Probabilistic Safety for Bayesian Neural Networks
This addresses safety verification for BNNs in critical applications like collision avoidance, though it is incremental as it builds on existing relaxation techniques.
The paper tackles the problem of certifying probabilistic safety for Bayesian Neural Networks (BNNs) under adversarial perturbations by developing a method to compute lower bounds on the probability that all inputs in a set map to a safe output region, enabling certification for BNNs with millions of parameters.

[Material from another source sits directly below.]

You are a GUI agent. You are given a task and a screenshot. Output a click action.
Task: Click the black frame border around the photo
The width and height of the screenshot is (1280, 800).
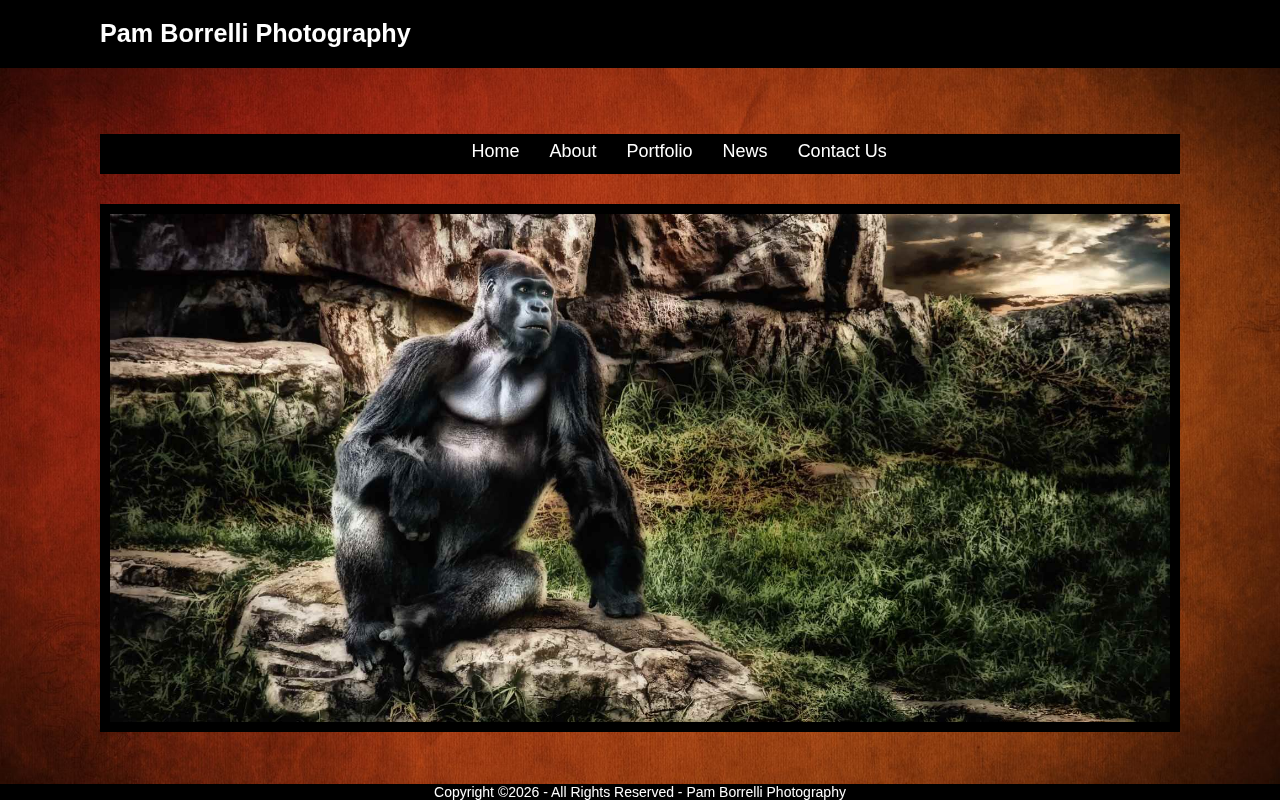640,209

We study probabilistic safety for Bayesian Neural Networks (BNNs) under adversarial input perturbations. Given a compact set of input points, $T \subseteq \mathbb{R}^m$, we study the probability w.r.t. the BNN posterior that all the points in $T$ are mapped to the same region $S$ in the output space. In particular, this can be used to evaluate the probability that a network sampled from the BNN is vulnerable to adversarial attacks. We rely on relaxation techniques from non-convex optimization to develop a method for computing a lower bound on probabilistic safety for BNNs, deriving explicit procedures for the case of interval and linear function propagation techniques. We apply our methods to BNNs trained on a regression task, airborne collision avoidance, and MNIST, empirically showing that our approach allows one to certify probabilistic safety of BNNs with millions of parameters.